--- DIRECTIONS ---
[a] Summarize the passage on Hemel Hempstead Rural District in two sentences.
[b] Extend the passage on Hemel Hempstead Rural District, picking up after its final sentence.
====== DOCUMENT PASSAGE
Former English rural district

Hemel Hempstead Rural District was a rural district in Hertfordshire, England from 1894 to 1974.

==Evolution==
The district had its origins in the Hemel Hempstead Rural Sanitary District. This had been created in 1872, giving public health and local government responsibilities for rural areas to the existing boards of guardians of poor law unions. Under the Local Government Act 1894, rural sanitary districts became rural districts from 28 December 1894. The district originally included the town of Hemel Hempstead, but when the town was made a municipal borough in 1898 it was removed from the rural district.
============
====== DATA BLOCK
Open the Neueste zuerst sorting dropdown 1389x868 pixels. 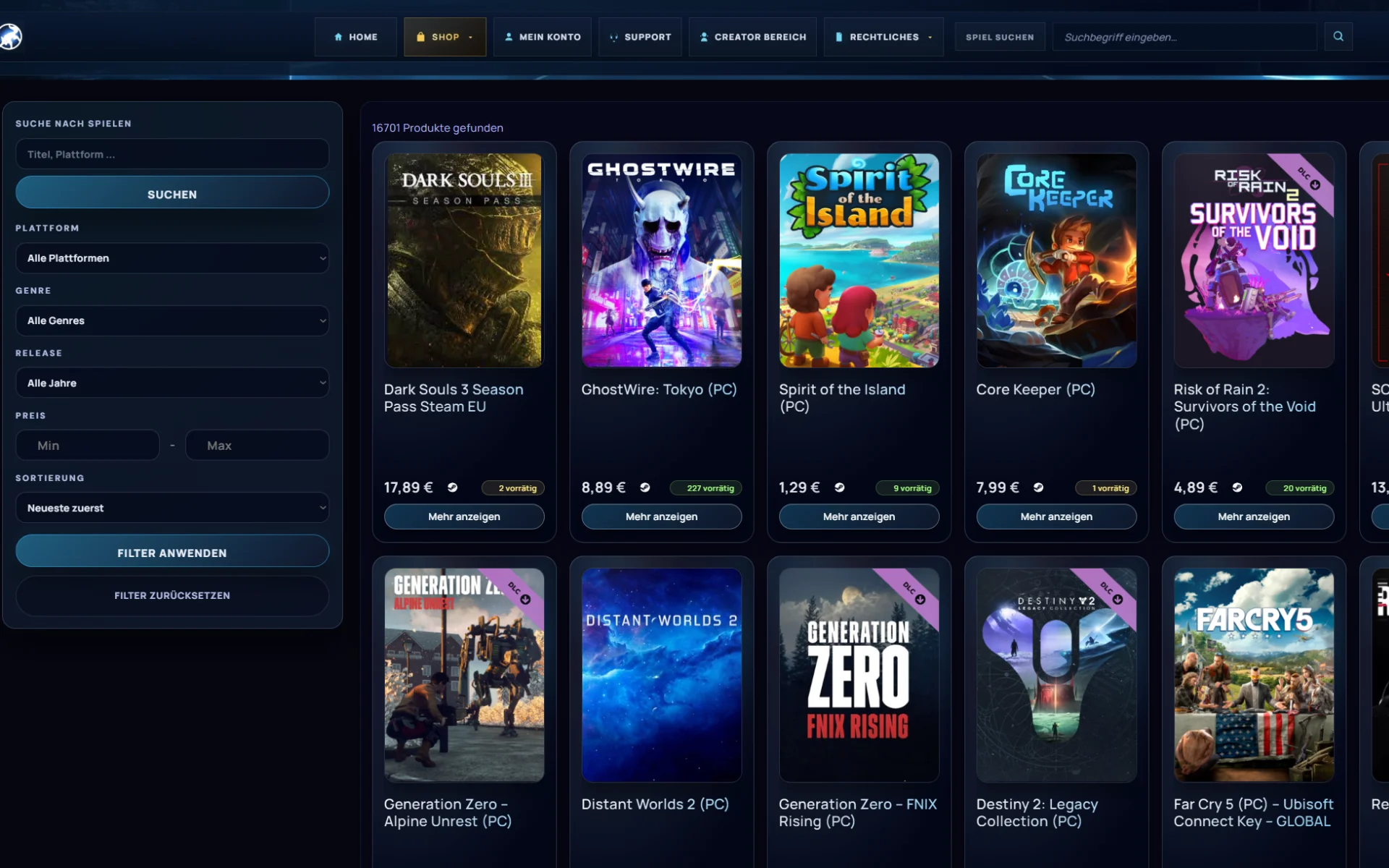pos(172,508)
============
--- EXERCISE RESPONSES ---
[a] Hemel Hempstead Rural District was a rural district in Hertfordshire, England, from 1894 to 1974, and it originated in the Hemel Hempstead Rural Sanitary District created in 1872. Under the Local Government Act 1894, rural sanitary districts became rural districts, and the town of Hemel Hempstead was originally part of the district until its removal upon becoming a municipal borough in 1898.

[b]
==Parishes==
The district contained the following civil parishes:

| Parish | From | To | Notes |
|---|---|---|---|
| Bovingdon | 28 Dec 1894 | 31 Mar 1974 |  |
| Chipperfield | 1 Apr 1958 | 31 Mar 1974 | Created from part of Kings Langley. |
| Flamstead | 28 Dec 1894 | 31 Mar 1974 |  |
| Flaunden | 28 Dec 1894 | 31 Mar 1974 |  |
| Great Gaddesden | 28 Dec 1894 | 31 Mar 1974 |  |
| Hemel Hempstead | 28 Dec 1894 | 7 Jun 1898 | Removed from rural district on becoming a municipal borough. |
| Kings Langley | 28 Dec 1894 | 31 Mar 1974 |  |
| Markyate | 30 Sep 1897 | 31 Mar 1974 | Parish created on abolition of Markyate Rural District |

After Hemel Hempstead itself became a borough, the Hemel Hempstead Rural District district constituted two detached parts, north and south of Hemel Hempstead. Bovingdon, Chipperfield, Flaunden and Kings Langley were in the southern part, with Flamstead, Great Gaddesden and Markyate in the northern part.

==Premises==
In its early years, the council met at the Union Workhouse on Redbourn Road in Hemel Hempstead. By 1912 the council had moved to offices on the south-west side of the junction of Bury Road, The Broadway, and Marlowes. (Bury Road and The Broadway have since been renamed to both become part of Queensway.) This building was called 1 The Broadway until the 1930s, when it was renamed 2 Marlowes.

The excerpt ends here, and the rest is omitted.